The petition claims the acquisition is in the public interest because it will offer Greenlight much-needed additional capital to accelerate deployment of its fiber network inside Rochester and beyond. Greenlight’s website suggests the company is considering expansion into the New York State cities of Albany, Binghamton, Buffalo, Ithaca, Syracuse, and the Finger Lakes Region. In Connecticut, the company is considering serving Bridgeport, Danbury, Hartford, New Haven, and Stamford (the corporate home of Frontier Communications). Grand Oak also promises to grow jobs at Greenlight and increase operational efficiency at the company.

Golisano is well-known in Rochester as an entrepreneur, philanthropist, and civic leader. Golisano founded Paychex, a leading national payroll service provider in 1971. After his retirement in 2004, Golisano has been actively involved in local civic causes and advocates for policies promoting improvement in the economy of western New York State.
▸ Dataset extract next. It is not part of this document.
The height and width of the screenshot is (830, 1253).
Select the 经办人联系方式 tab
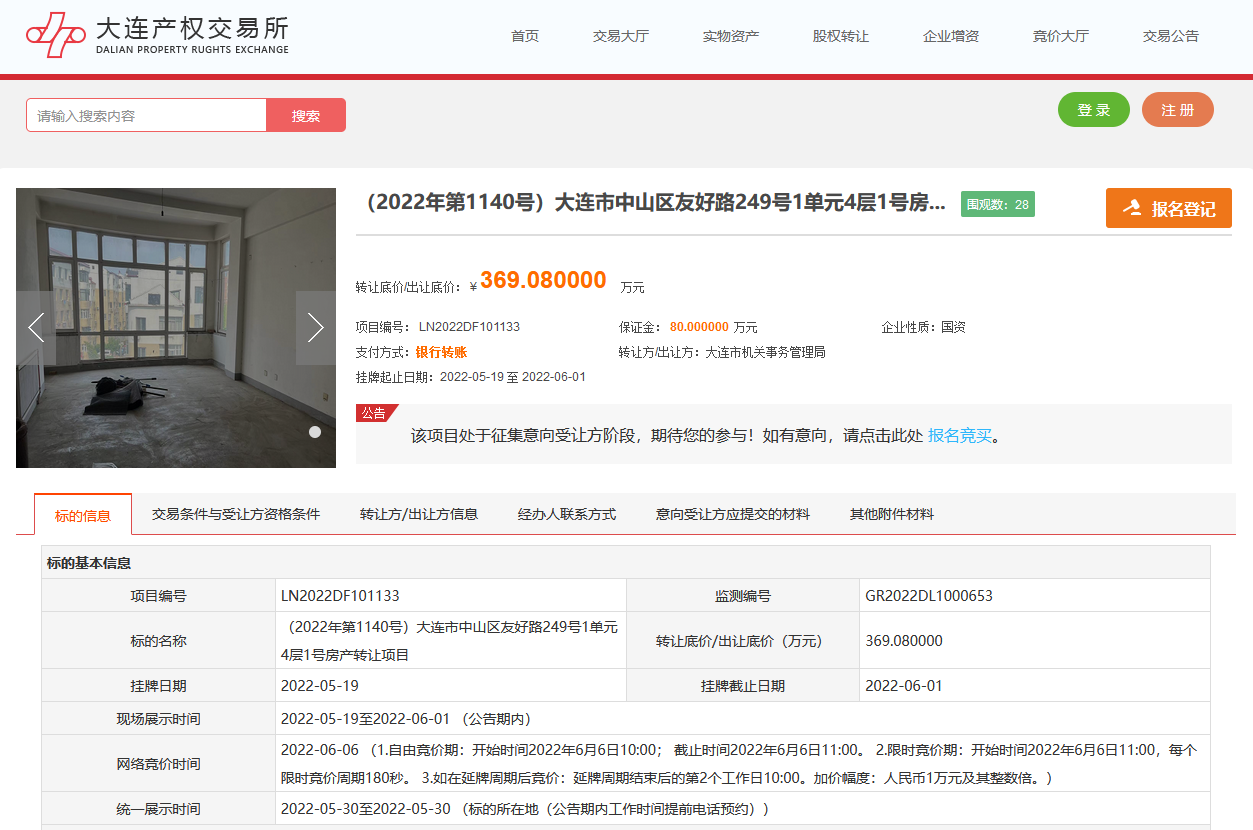[566, 513]
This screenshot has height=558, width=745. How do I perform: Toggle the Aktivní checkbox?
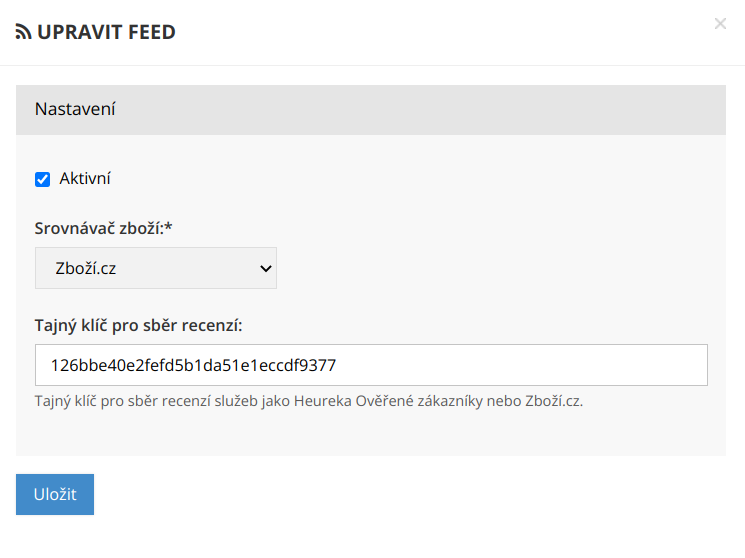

The application is likely to be approved, but not soon enough to combat Charter Communications’ accelerated broadband upgrades across New York State. By early summer, Spectrum customers across New York State will receive 200 Mbps Standard service, 400 Mbps Ultra service, or 940 Mbps (nearly gigabit) Gigabit service from the cable operator at prices ranging from $65-125 a month. In contrast, Greenlight currently offers customers 100 Mbps for $50, 500 Mbps for $75, or 1,000 Mbps for $100 a month.